Speaker: Thomas White, UNR
Program Description:
Transport properties in warm dense matter (WDM), such as thermal conductivity, have extensive theoretical predictions but lack experimental benchmarking [1]. We have developed a Fresnel Diffractive Radiography (FDR) platform at the Omega Laser Facility, which enables high spatial resolution measurements of the evolution of an isochorically-heated WDM interface [2-4]. Novel 1 µm-wide slits provide a spatially coherent X-ray source that, in the presence of sharp density gradients, result in distinct diffraction fringes. Isochoric X-ray heating of CH-coated metal wires sets up a temperature differential at the material interface.

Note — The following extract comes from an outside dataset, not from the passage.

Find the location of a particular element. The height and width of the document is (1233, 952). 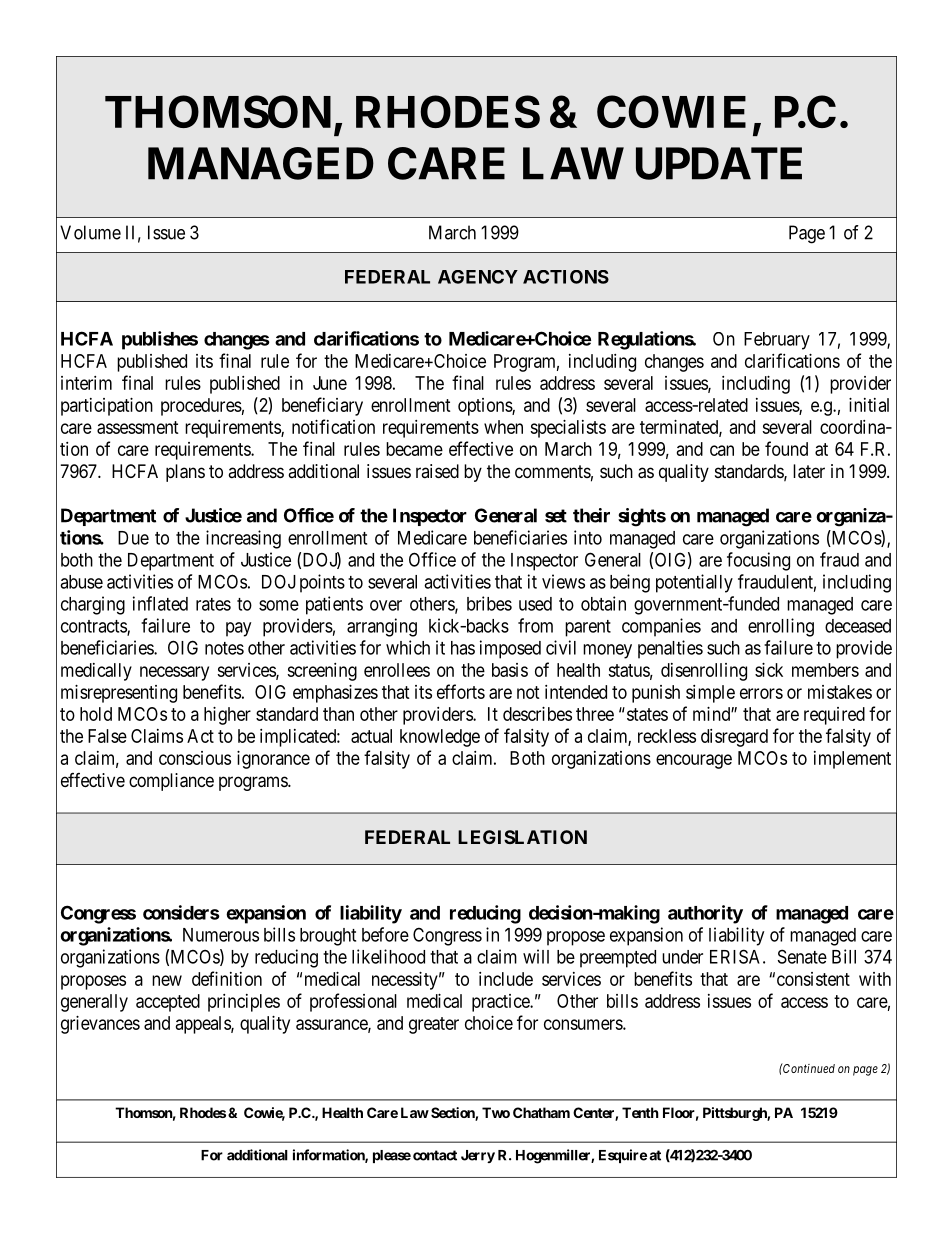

After pressure equilibration, the interface is hydrodynamically stable, and the evolution of the interface is driven primarily through thermal conduction, which modifies the temperature and density profiles. We present results for the thermal conductivity of warm dense tungsten and plastic, obtained through analysis of the evolving diffraction pattern. However, our results also reveal the presence of interfacial thermal resistance (ITR) at the boundary between two WDM systems.
1) T. G. White et al. PTRSA 381, 20220223 (2023).
2) C. H. Allen et al. AO 61, 1987 (2022).
3) M. Oliver et al. RSI 93, 093502 (2022).
4) M. O. Schoelmerich et al. RSI 94, 013104 (2023).